Din elbette önemli, ama aileden, arkadaşlıktan, sadakatten daha önemli değil. Ahlakın yerine dini geçiren insanların sayısı durmadan artıyor. Sana caiz olandan ve olmayandan, mubahtan ve mekruhtan söz edip sözlerini alıntılarla destekliyorlar. Bence neyin dürüstlüğe veya adaba uygun olduğuyla uğraşsalar daha iyi ederler. Bir dinleri olduğu için ahlaka ihtiyaçları kalmamış gibi davranıyorlar.

Altı Çizilesi: 
   Kaba kuvvetle ilişkiye maruz bırakılan herşey alçalır. Darbeyi indiren de yiyen de aynı kirlenmeyi yaşar - Simone Weil -

   "Ülken senin için ne yapabilir diye sorma, sen ülken için ne yapabilirsin, onu düşün.' Milyardersen, üstelik kırk üç yaşında ABD başkanı seçilmişsen bunu söylemek kolay! Ama ülkende ne çalışabiliyor, ne tedavi olabiliyor, ne barınabiliyor, ne eğitim alabiliyor, ne özgürce oy kullanabiliyor, ne görüşlerini ifade edebiliyor, ne de sokaklarda dilediğin gibi dolaşabiliyorsan, John F. Kennedy'nin bu meşhur sözü kaç para eder ki? Beş para etmez!

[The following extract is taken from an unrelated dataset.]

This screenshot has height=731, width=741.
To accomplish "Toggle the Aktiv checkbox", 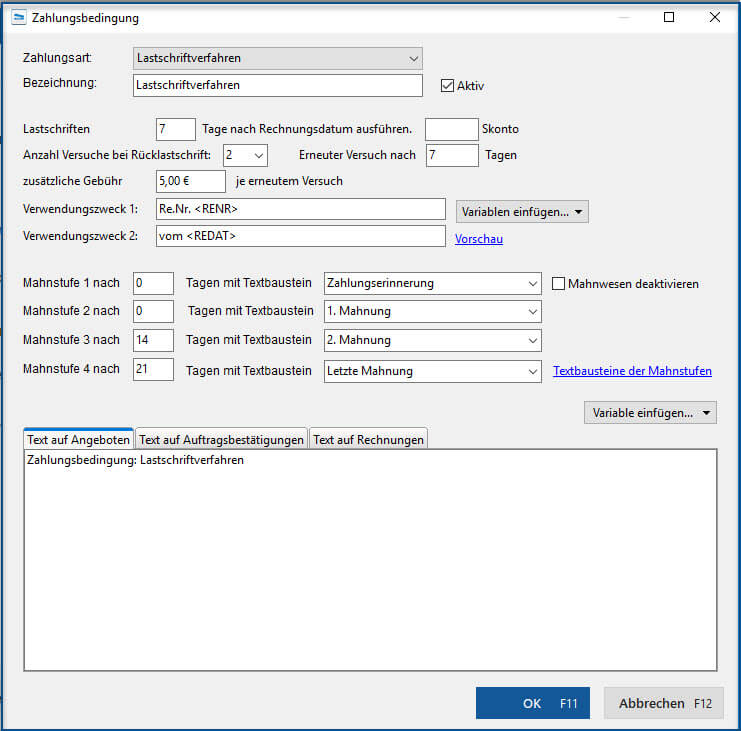I will pyautogui.click(x=447, y=86).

   Önce ülken sana karşı belli taahhütleri yerine getirecek. Orada tüm haklara sahip bir yurttaş olarak görüleceksin, baskıya, ayırımcılığa, hak etmediğin mahrumiyetlere maruz kalmayacaksın. Ülken ve yöneticileri sana bunları sağlamak zorunda, yoksa sen de onlara hiçbir şey borçlu olmazsın. Ne toprağa bağlılık, ne bayrağa saygı. Başın dik yaşayabildiğin ülkeye her şeyini verirsin, her şeyi, hatta hayatını bile feda edersin; ama başın yerde yaşamak zorunda kaldığın ülkeye hiçbir şey vermezsin. İster doğduğun ülke, ister seni kabul eden ülke söz konusu olsun. Yüce gönüllülük yüce gönüllülüğü, umursamazlık umursamazlığı ve aşağılama da aşağılamayı doğurur. Özgür varlıkların anayasası böyledir ve ben de başka bir anayasa tanımıyorum.

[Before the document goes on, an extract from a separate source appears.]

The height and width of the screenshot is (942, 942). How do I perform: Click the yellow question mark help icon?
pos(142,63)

   Yargılamıyor muyum yani? Yo, yargılıyorum, tüm vaktimi yargılamakla geçiriyorum. Gözlerini sahte bir dehşet ifadesi içinde açıp ‘’Yoksa beni yargılıyor musunuz?’’diyen insanlara çok kızarım. Tabii ki yargılıyorum sizi, hem de durmadan yargılıyorum. Vicdanı olan her varlık yargılama yükümlülüğüne sahiptir. Ama benim verdiğim hükümler ‘sanıklar’ın varoluşunu etkilemiyor. Takdir ediyor veya takdirimi geri çekiyorum, nezaket ayarı yapıyorum, ek kanıtlar ortaya çıkıncaya kadar dostluğumu askıya alıyorum,uzaklaşıyorum, yakınlaşıyorum, yüz çeviriyorum,cezayı tecil ediyorum, her şeyin üstünden sünger geçiriyorum – veya öyle gibiymiş gibi yapıyorum. Muhataplarımın çoğu bunların farkına bile varmıyorlar.

   Doğu Akdenizli kadim bir bilge,eğer sana yardım eden birisi paranı istemiyorsa,demek ki masraflarını başka bir şekilde çıkarmayı düşünüyor,der.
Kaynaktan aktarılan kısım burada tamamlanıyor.